Mentiras, la serie is a Mexican jukebox musical comedy-drama television series based on the musical of the same name by José Manuel López Velarde. It premiered on Amazon Prime Video on 13 June 2025. The series stars Belinda, Diana Bovio, Regina Blandón, Mariana Treviño and Luis Gerardo Mendez.

== Plot ==
Set in the 1980s, the series revolves around four women: Daniela, Dulce, Yuri and Lupita, who meet at the funeral of Emmanuel Mijares. As they become acquainted, they discover that they were all in a romantic relationship with him at the same time, which makes them the main suspects in his death.
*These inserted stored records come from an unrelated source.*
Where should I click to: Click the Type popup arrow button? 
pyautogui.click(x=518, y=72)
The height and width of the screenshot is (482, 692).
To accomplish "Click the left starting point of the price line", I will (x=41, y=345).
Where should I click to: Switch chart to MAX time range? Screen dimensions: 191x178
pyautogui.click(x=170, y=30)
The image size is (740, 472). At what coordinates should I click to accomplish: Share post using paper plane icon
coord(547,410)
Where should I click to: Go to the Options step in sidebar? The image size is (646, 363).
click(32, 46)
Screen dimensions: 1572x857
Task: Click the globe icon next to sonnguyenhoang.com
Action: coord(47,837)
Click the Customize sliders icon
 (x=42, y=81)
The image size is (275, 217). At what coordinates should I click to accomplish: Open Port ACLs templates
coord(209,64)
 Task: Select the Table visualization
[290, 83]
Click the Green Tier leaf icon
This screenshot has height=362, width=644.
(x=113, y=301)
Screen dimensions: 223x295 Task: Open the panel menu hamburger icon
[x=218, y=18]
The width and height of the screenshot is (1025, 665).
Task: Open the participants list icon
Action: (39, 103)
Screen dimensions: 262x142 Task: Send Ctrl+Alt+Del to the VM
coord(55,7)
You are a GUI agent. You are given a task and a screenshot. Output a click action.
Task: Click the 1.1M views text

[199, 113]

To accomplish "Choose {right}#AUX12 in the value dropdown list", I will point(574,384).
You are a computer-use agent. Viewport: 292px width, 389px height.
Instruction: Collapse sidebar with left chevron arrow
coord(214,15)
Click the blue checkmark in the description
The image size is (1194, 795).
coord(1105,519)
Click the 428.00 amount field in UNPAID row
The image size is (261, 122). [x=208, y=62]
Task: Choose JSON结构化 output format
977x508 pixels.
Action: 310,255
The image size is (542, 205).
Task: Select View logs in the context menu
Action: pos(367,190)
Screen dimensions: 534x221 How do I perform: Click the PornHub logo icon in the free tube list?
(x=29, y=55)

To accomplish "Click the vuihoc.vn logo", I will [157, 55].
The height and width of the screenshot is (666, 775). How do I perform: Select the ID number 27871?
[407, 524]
Through flashbacks and musical performances, each tells her version of their relationship and deceptions.

== Cast ==
- Belinda as Daniela Levy de Mijares
- Diana Bovio as Dulce D'Alessio
- Regina Blandón as Yuri Bosé
- Mariana Treviño as Lupita Romo
- Luis Gerardo Méndez as Emmanuel Mijares

== Episodes ==

| No. | Title | Original release date |
|---|---|---|
| 1 | "Lies" | 13 June 2025 |
| 2 | "Jackals, Beavers, and Parasites" | 13 June 2025 |
| 3 | "Behind a Great Man" | 13 June 2025 |
| 4 | "Quadratic Equations" | 13 June 2025 |
| 5 | "Boozy Night" | 13 June 2025 |
| 6 | "Nutty Night" | 13 June 2025 |
| 7 | "Confessions" | 13 June 2025 |
| 8 | "Truths" | 13 June 2025 |

== Production ==
The series was announced on 11 March 2024, with Belinda, Luis Gerardo Mendez, Diana Bovio, Mariana Treviño and Regina Blandón cast in the lead roles. Filming ended after 75 days on 5 June 2024.